Stored items
——————————

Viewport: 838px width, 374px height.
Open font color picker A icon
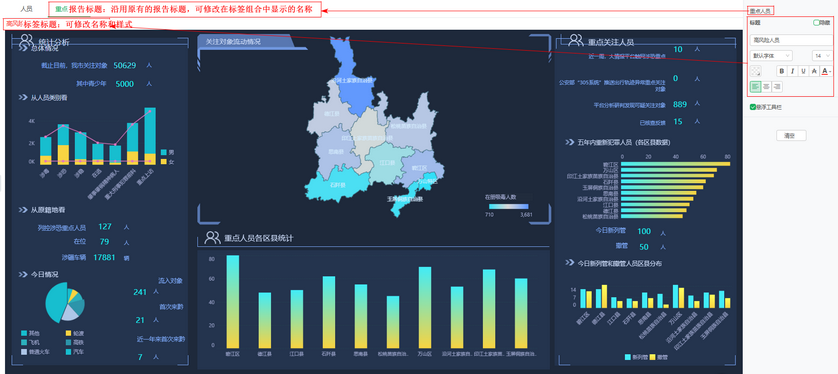click(826, 71)
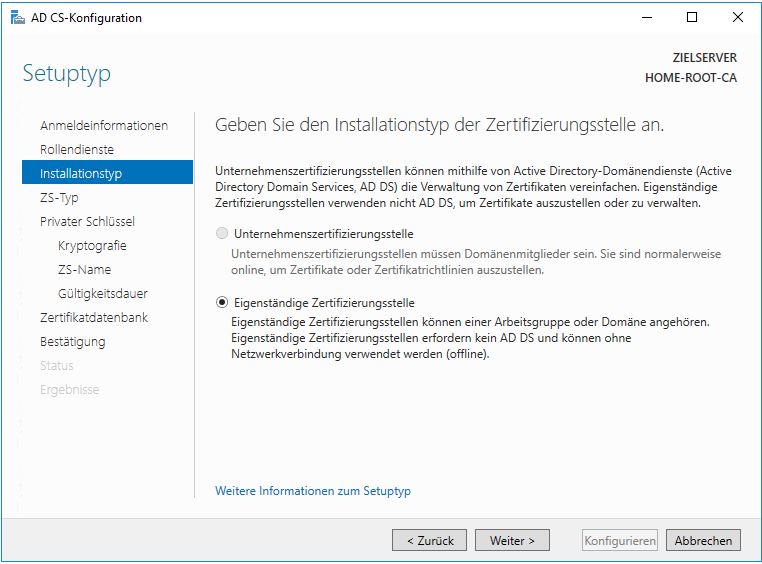762x564 pixels.
Task: Close the AD CS-Konfiguration window
Action: click(737, 17)
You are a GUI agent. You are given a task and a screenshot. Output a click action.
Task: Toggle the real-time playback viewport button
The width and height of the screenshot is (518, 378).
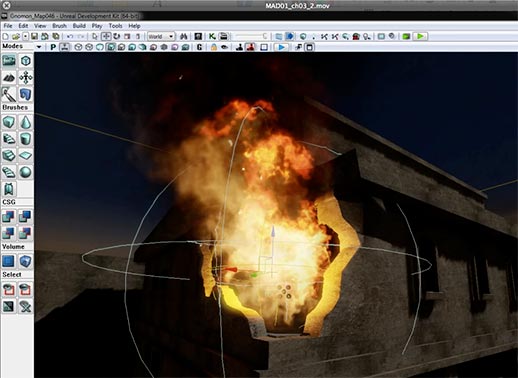pos(281,47)
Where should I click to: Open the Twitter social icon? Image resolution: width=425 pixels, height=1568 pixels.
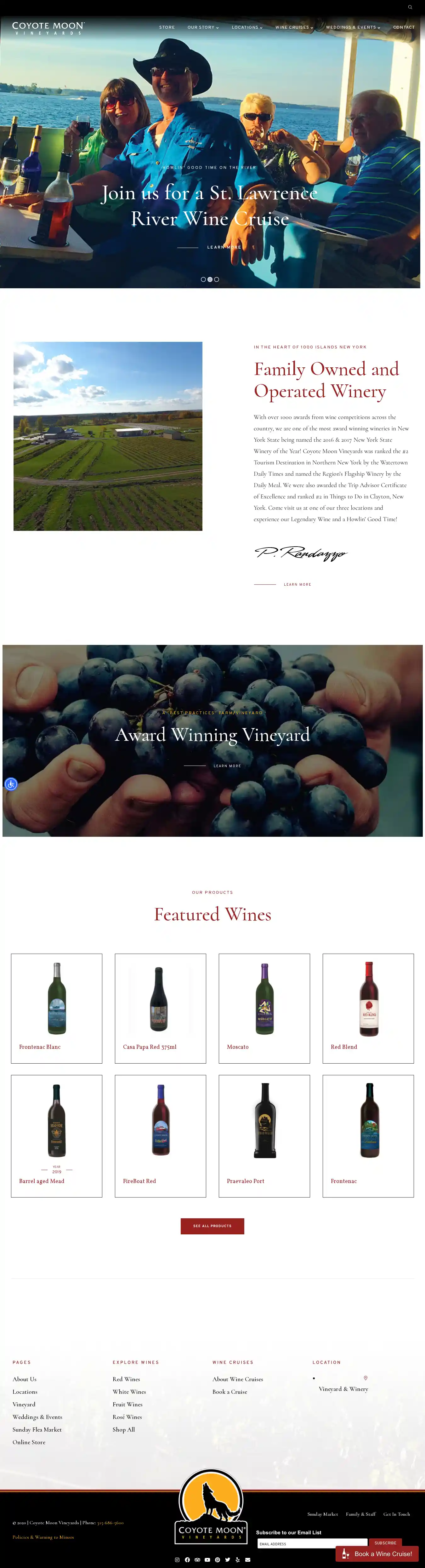coord(227,1559)
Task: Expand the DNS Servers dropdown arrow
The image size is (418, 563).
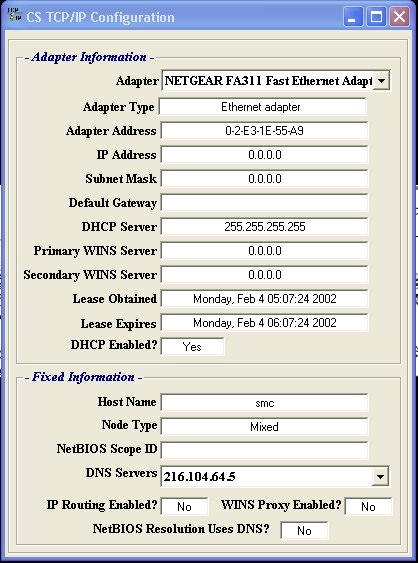Action: [381, 477]
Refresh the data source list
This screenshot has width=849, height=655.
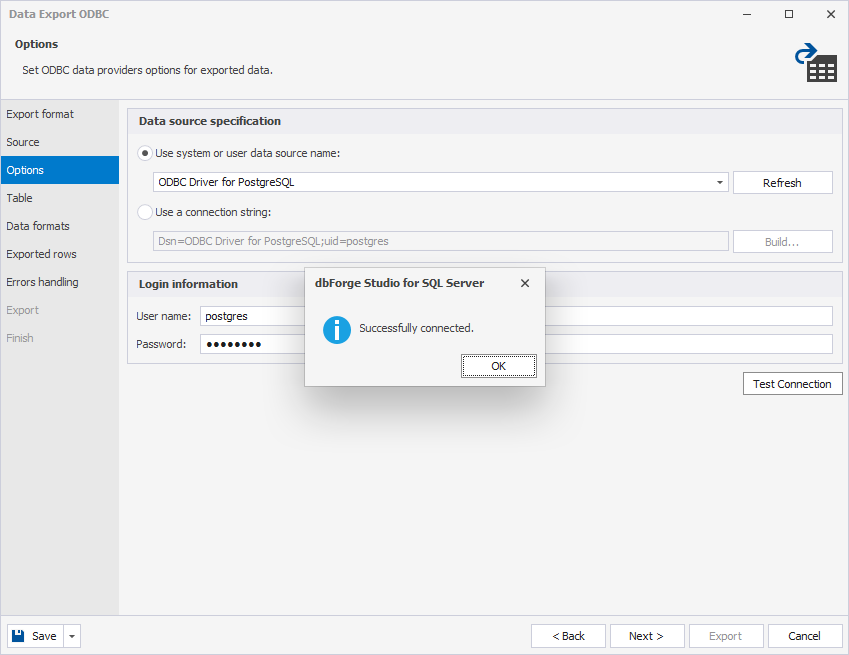click(x=782, y=183)
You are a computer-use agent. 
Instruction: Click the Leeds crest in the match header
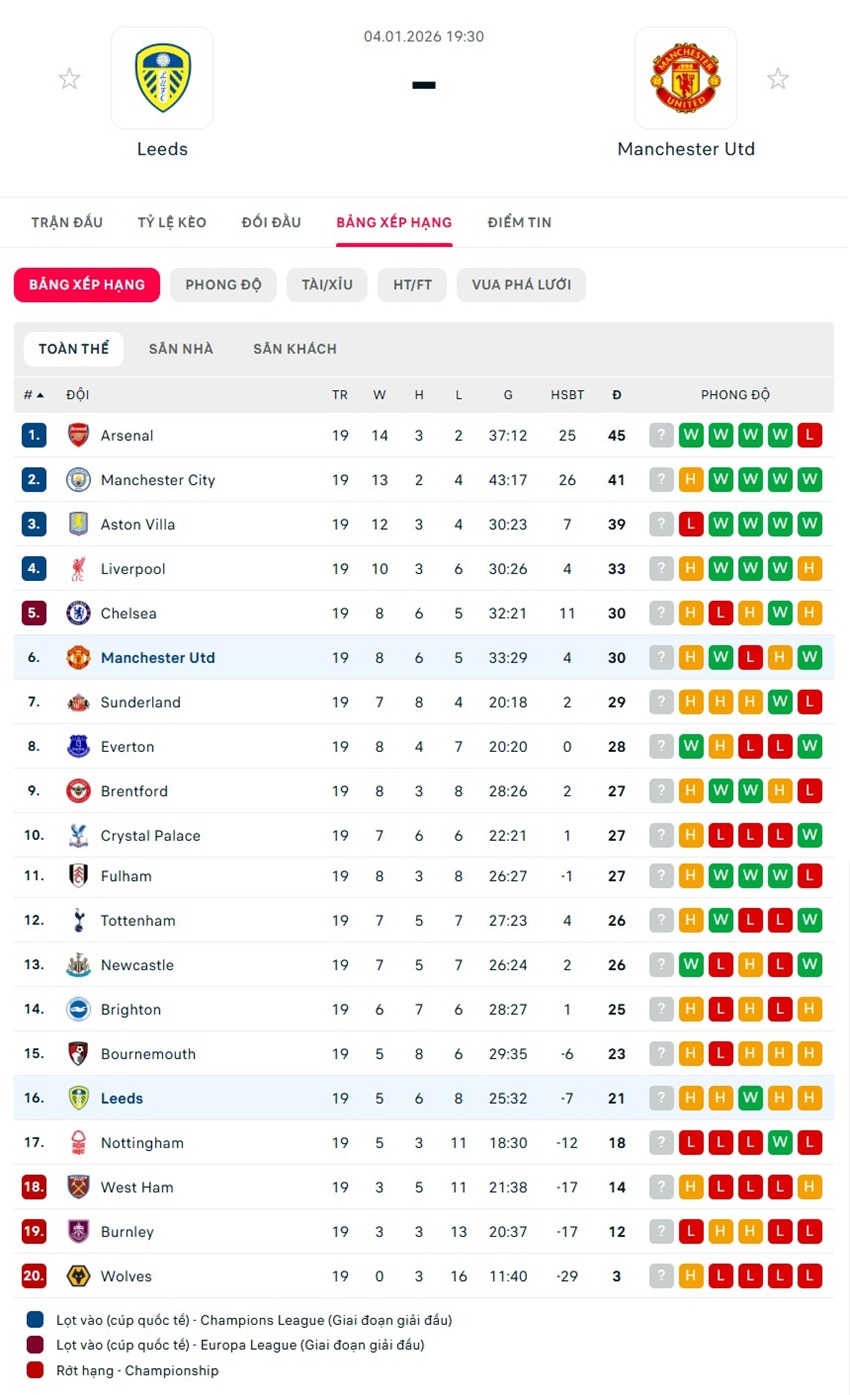pyautogui.click(x=162, y=78)
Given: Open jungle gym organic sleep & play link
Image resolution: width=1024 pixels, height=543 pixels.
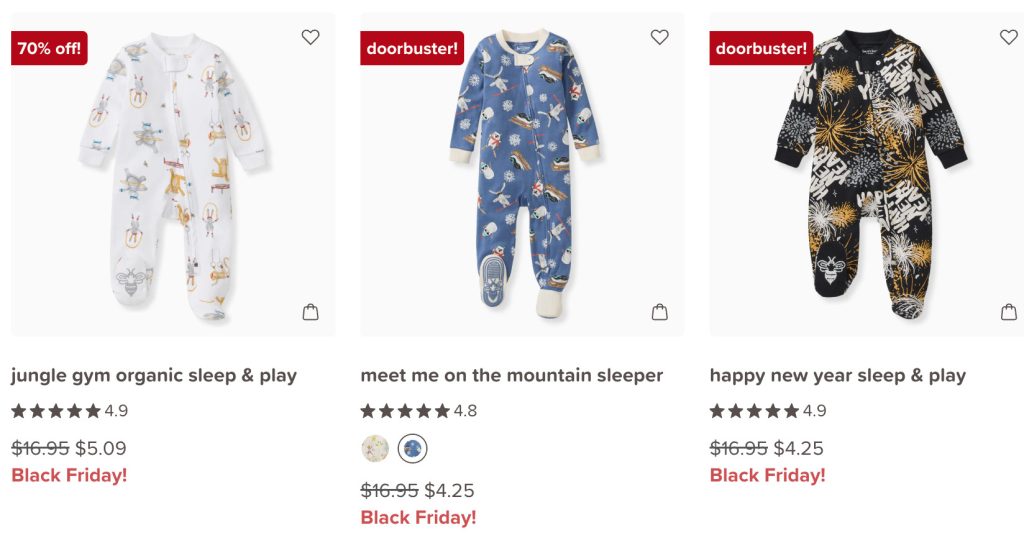Looking at the screenshot, I should [x=154, y=376].
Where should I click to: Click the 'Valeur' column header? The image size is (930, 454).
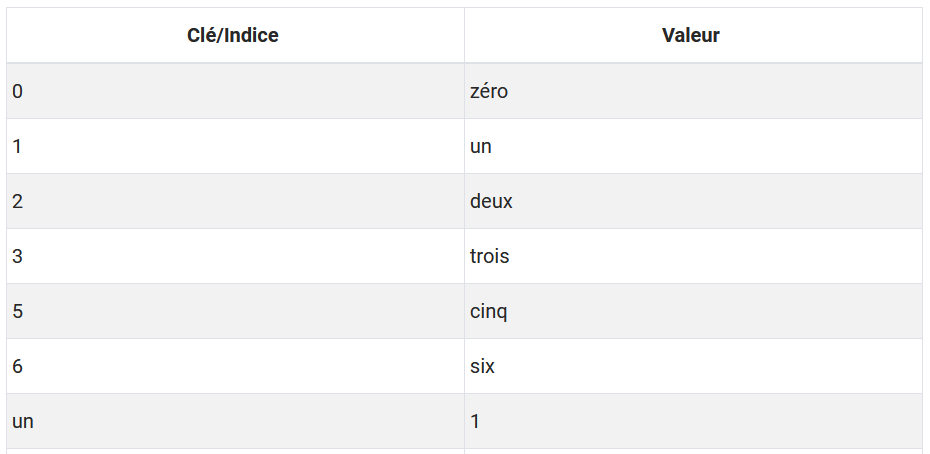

——————————

Task goal
Reproduce the data word for word; no pictures.

Your response
Viewport: 838px width, 374px height.
Open font color picker A icon
click(826, 71)
762x564 pixels.
Task: Close the AD CS-Konfiguration window
Action: click(737, 17)
You are a GUI agent. You are given a task and a screenshot. Output a click action.
Task: Toggle the real-time playback viewport button
The width and height of the screenshot is (518, 378).
pos(281,47)
Where should I click to: Open the Twitter social icon? Image resolution: width=425 pixels, height=1568 pixels.
coord(227,1559)
Task: Expand the DNS Servers dropdown arrow
The image size is (418, 563).
Action: [381, 477]
Refresh the data source list
This screenshot has width=849, height=655.
click(x=782, y=183)
You are a computer-use agent. 
Instruction: Click the Leeds crest in the match header
pyautogui.click(x=162, y=78)
Given: Open jungle gym organic sleep & play link
Image resolution: width=1024 pixels, height=543 pixels.
Looking at the screenshot, I should [x=154, y=376].
Where should I click to: Click the 'Valeur' column header? The image size is (930, 454).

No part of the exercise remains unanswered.